CONSIGNES DE TRAVAIL:
1 – Résumez en deux phrases le passage sur la liberté.
2 – Prolongez le passage sur la liberté et la propriété à partir de sa dernière phrase.

EXTRAIT DU TEXTE:
——————————

Si tu réfléchis bien, ce que tu veux, ce n’est pas la liberté d’avoir toutes ces bonnes choses, car ayant cette liberté, tu ne les as pas encore ; tu veux les avoir réellement, tu veux les nommer tiennes et les posséder comme ton bien propre. À quoi bon une liberté qui ne te rapporte rien. Si tu étais libre de tout, tu n’en aurais rien de plus, car la liberté n’a pas de contenu. Elle est sans valeur pour qui ne sais pas l’utiliser, elle est une permission inutile ; l’utilité que j’en puis tirer dépend de mon individualité.

Je n’ai rien contre la liberté, mais je te souhaite plus que la liberté ; tu ne devrais pas seulement être affranchi de ce que tu ne veux pas ; tu devrais aussi avoir ce que tu veux, tu ne devrais pas seulement être un homme « libre », mais un « propriétaire » .

——————————

LISTE:

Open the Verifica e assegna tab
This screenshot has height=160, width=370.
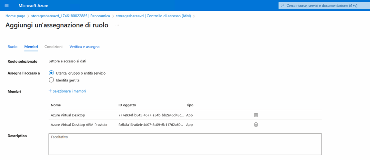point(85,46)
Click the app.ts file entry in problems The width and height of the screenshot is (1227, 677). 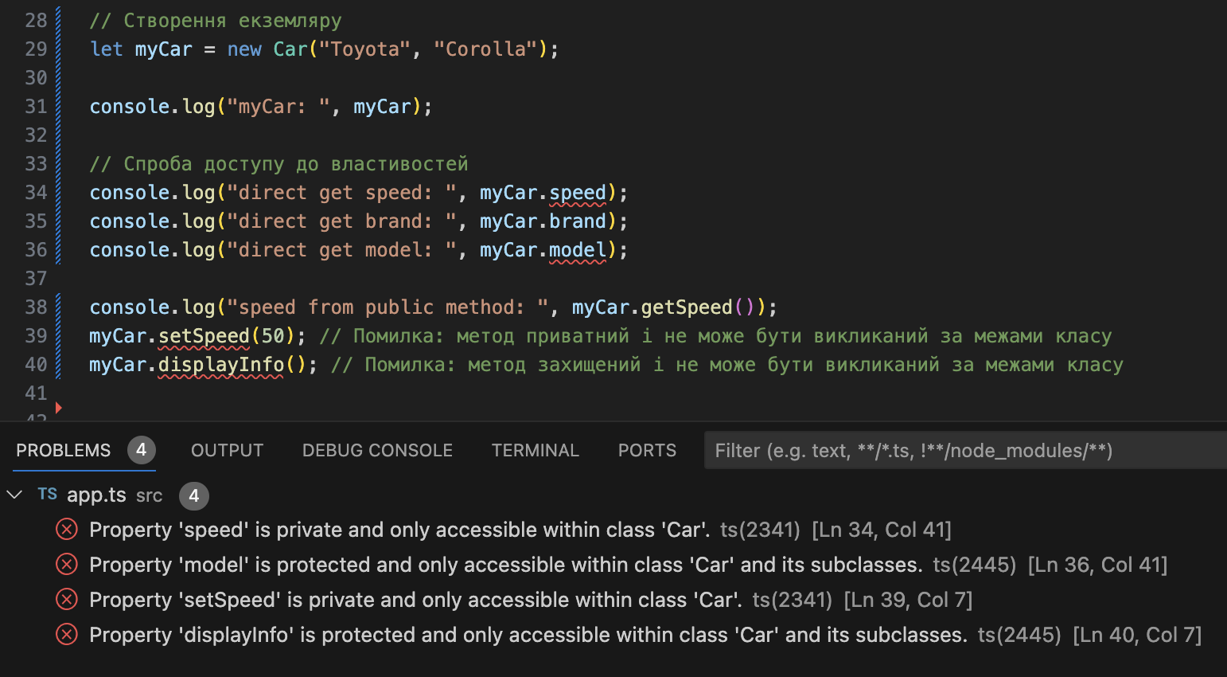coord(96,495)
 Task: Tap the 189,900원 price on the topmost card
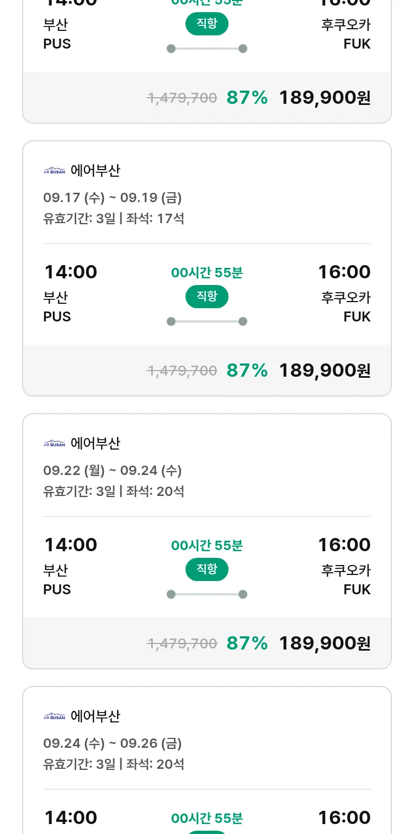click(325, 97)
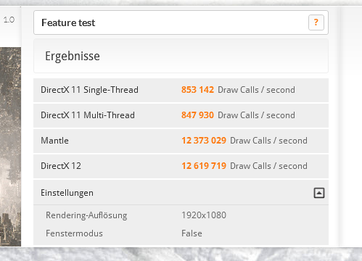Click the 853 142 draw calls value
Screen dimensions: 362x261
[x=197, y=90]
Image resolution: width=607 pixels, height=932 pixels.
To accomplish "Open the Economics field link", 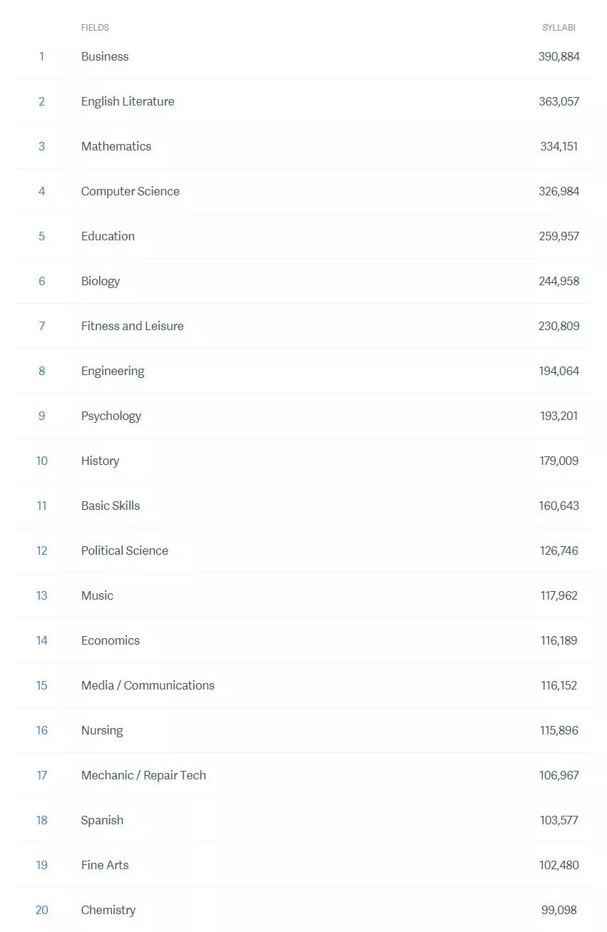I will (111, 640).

——————————

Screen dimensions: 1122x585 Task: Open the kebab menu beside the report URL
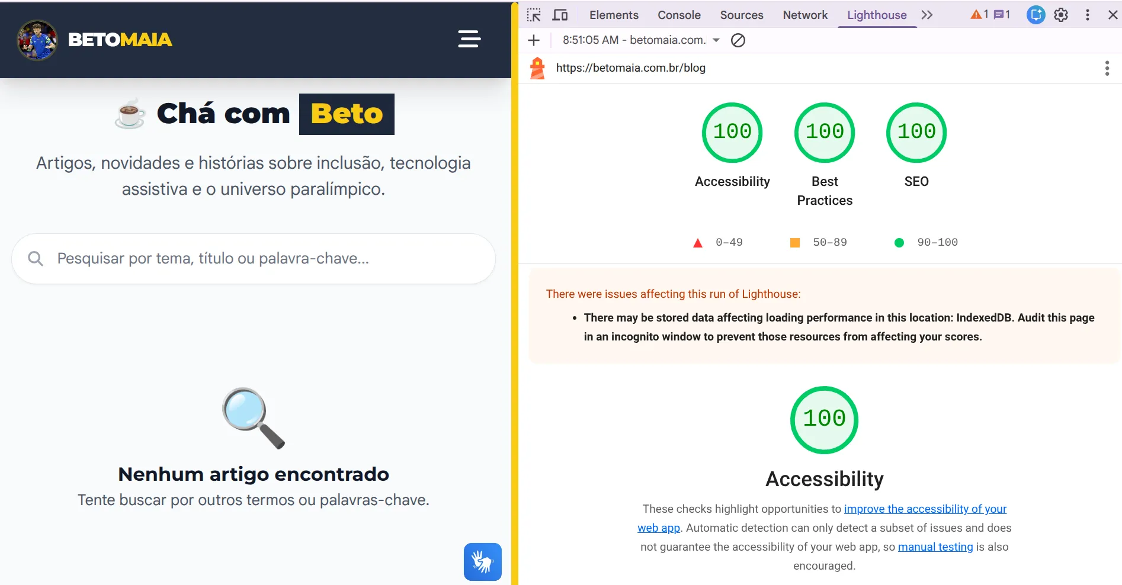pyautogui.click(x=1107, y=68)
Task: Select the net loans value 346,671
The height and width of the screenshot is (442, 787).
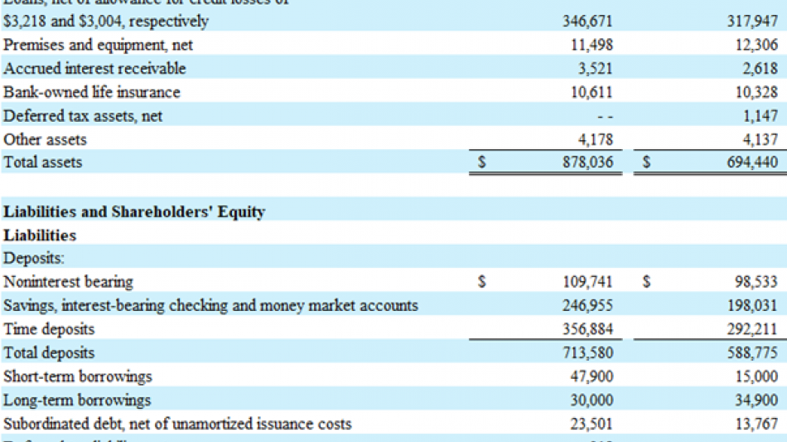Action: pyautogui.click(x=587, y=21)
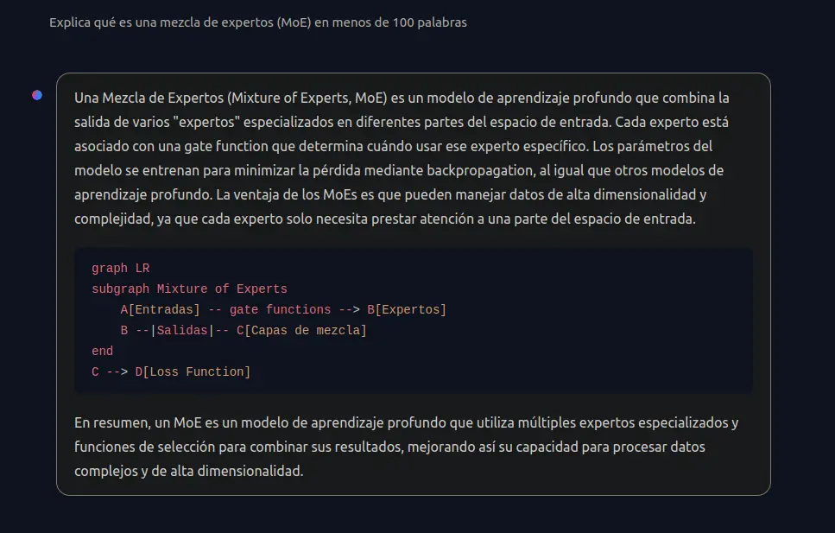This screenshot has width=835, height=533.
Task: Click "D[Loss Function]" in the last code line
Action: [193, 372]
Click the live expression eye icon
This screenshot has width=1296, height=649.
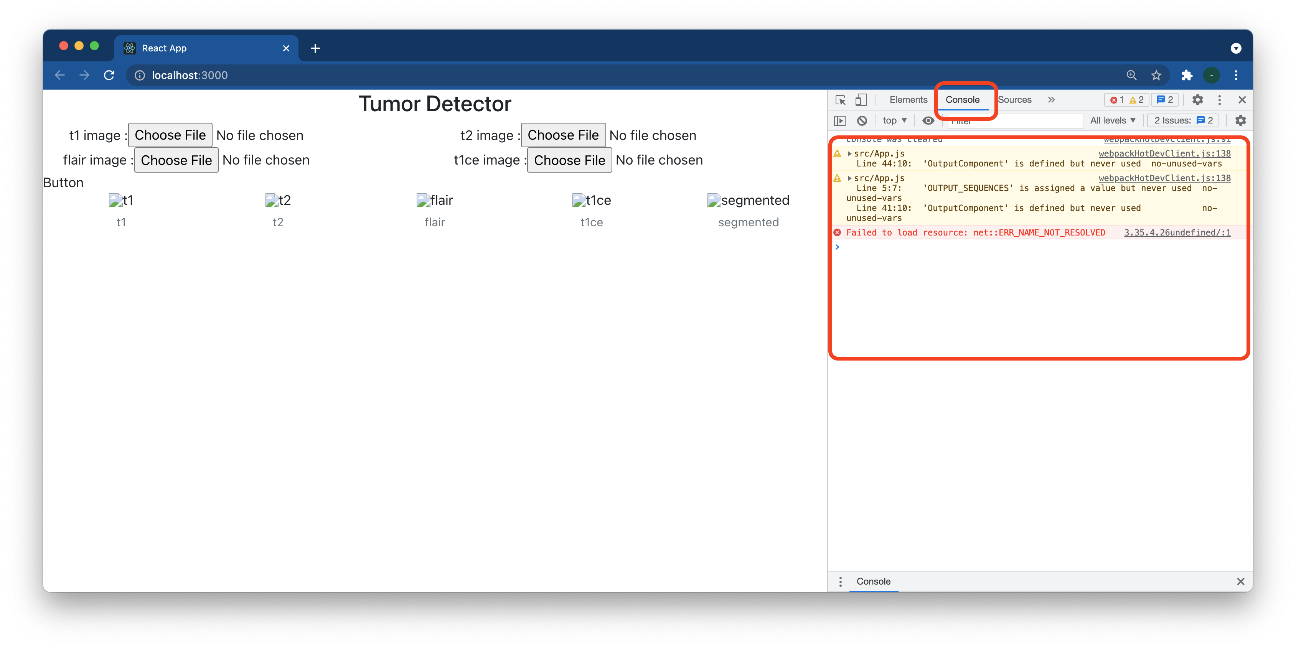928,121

——————————

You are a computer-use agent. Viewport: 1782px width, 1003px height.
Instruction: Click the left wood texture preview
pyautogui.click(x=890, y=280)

——————————

RÉPONSES PROPOSÉES:
1 – Ce que l'on veut vraiment, ce n'est pas la liberté d'avoir les bonnes choses mais leur possession réelle, car la liberté n'a pas de contenu et reste une permission inutile dont l'utilité dépend de l'individualité. Sans rien avoir contre la liberté, le passage souhaite davantage : ne pas seulement être affranchi de ce qu'on ne veut pas, mais avoir ce qu'on veut, être non un homme « libre » mais un « propriétaire ».

2 –
Libre de quoi ? N’avons-nous pas à nous libérer de tout ? Le joug de la servitude, du pouvoir suprême, de l’aristocratie et des princes, l’empire des désirs et des passions et même la domination de la volonté propre, de l’obstination, autant d’esclavages à secouer ! Or le renoncement à soi-même le plus complet n’est rien que liberté, c’est-à-dire liberté qui nous affranchit de la détermination personnelle, du moi propre ; ainsi donc cette impulsion irrésistible qui nous porte vers la liberté, comme vers un Absolu digne de tous les sacrifices, nous a dépouillés de notre individualité : elle a créé l’abnégation.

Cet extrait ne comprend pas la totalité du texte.